Ангелы всегда берегли Вас. Вы говорите о них во всех Ваших книгах, они оставляли лазурные следы на всем, к чему Вы прикасались, вы видели их в отблесках окон; в восприимчивом зеркале уподоблений, загадок, образов и головоломок, да что там — в стихах Вы обретали их понемногу, догадываясь, как огромны они, как сильны, как нежны, как прекрасны и опасны. Ведь, честно говоря, это их Вы ловили в силки, и сам птицелов оказывался в их тенетах.

Заполнили они и мою философию. Она обратилась к ним, ибо ее вели Ангельский Учитель с Хуаном де Санто-Томасом (вот еще один Жан, которого я люблю), и мир обособленных форм открывал ей духовный свет, прекраснейший, нежели свет ясного дня. Она уразумела, что только образ чистых духов позволит метафизике понять сокровенную тайну разума. Она неустанно восхищалась той особой, ангельской природой, где каждый индивидуум - неповторимый, отдельный вид существ, а существа эти прозревают во всяком творенье замысел Творца. Они выбирают любимых раз навсегда и всей своей сутью уходят в это неустранимое действо. Вот она, логика нашей встречи. Ангелы, хранившие нас, издавна глядели друг на друга, и не им принадлежали их замыслы. Жан, они видят лик Отца, они видели, как пал Люцифер, они поклонялись Христу на Голгофе, глядели на увенчание Девы. Можете Вы представить себе их молитву? Мы для них — два темных пятнышка в пламени, которые возлюбил Господь. Мы — двое детей. Вы сами так сказали, дорогой мой Кокто.

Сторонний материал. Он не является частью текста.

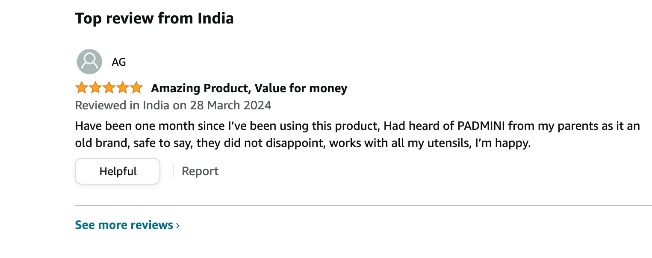Click the reviewer's profile avatar icon

click(x=89, y=62)
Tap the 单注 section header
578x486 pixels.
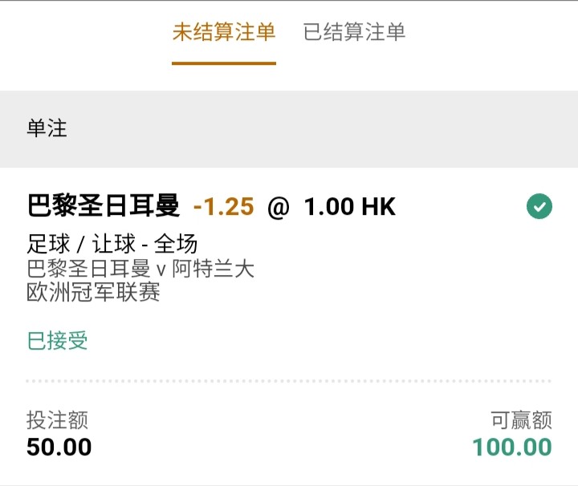(47, 128)
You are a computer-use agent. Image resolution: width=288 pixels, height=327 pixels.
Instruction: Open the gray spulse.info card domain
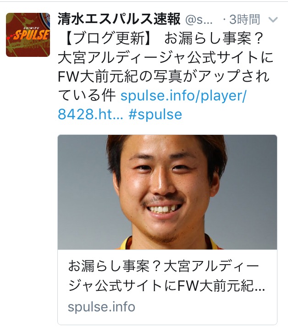tap(101, 306)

...Я знал Вас, когда Вы еще не знали моего имени. Я внимал Вам с прилежным любопытством, Вы были для меня вроде джинна, подстерегающего игры фей — и чистые, и нечистые, хотя сам он пресыщен печалью и не годен для этого мира. Я удивлялся тому, сколько Вам нужно скафандров. В «Мысе Доброй Надежды»1* скафандр становился самолетом, и дерзновение тайны радовало меня. Я восхищался пьесой о новобрачных на Эйфелевой башне2*, переносящей на сцену ту свободу фантазии, которая некогда создала вечные волшебные сказки.

Когда Орик3* читал нам «Мыс», мы жили у гостеприимнейшего из священников, при старой сельской церкви, в пресвитерии, среди чудом дарованных вещей. Я работал у постели жены, которая болела больше года и каждую ночь видела во сне цветочный потоп. В этом зеленом краю мы написали с ней «Искусство и схоластику». Когда работа близилась к концу, появился (как всегда — внезапно) тот, кто через много лет стал отцом Шарлем. В кармане у него был «Петух и Арлекин»4*; он купил его случайно, для меня, в Париже.

Эстетика Ваша легко пришлась к теории схоластики и искусства. С прозорливостью, восхитившей меня, Вы предписали поэзии (спрятанной под музыкой) великие-правила очищения и отдачи, которым подвластно все духовное, от творческого труда до стяжания вечной жизни, и чье высочайшее, уже запредельное подобие мы находим в аскезе и созерцании. Вы стремились к поэзии в самом чистом ее виде, к духу легчайшей красоты, к чистой легкости духа. Обету своему Вы не изменяли, Вы отдавали то, чем владели, поминутно рисковали всем, непрестанно отрешались от себя, так истончая весомую материю тела, что вас обвиняли в бесплотности. Не случайно поступились Вы античными прелестями чуть располневшей Музы ради крепости Духа, воссиявшего там, где восходит солнце. Тогда случай и чудо вели Вас и помогали в битве, которая много выше битв искусства и поэзии, в битве, которая проиграна заранее, если мы не облечемся в доспехи Христа. Смерть угрожала Вам отовсюду, запечатлевая уста тех, кто имел неосторожность полюбить Вас. Не надо было вещих даров, чтобы угадать ту битву со смертью, о которой Вы сказали теперь, когда смерть побеждена. Я ощущал, как трагичны Ваша борьба и Ваша жизнь. Когда Вы взлетали на трапеции, пускали шутихи, затевали потасовки — там, в глубине арены, сверкали клыки настоящих, диких зверей. Вы жонглировали ножами на такой высоте, так открыто, что беда была неизбежна, и я видел, что сердце Ваше разверсто отчаянием — или Божией благодатью. Мы с притворной небрежностью посылали друг другу книги. Радиге дал мне «Беса в крови»5*. Вы сами надписали мне экземпляр «Бала»6*.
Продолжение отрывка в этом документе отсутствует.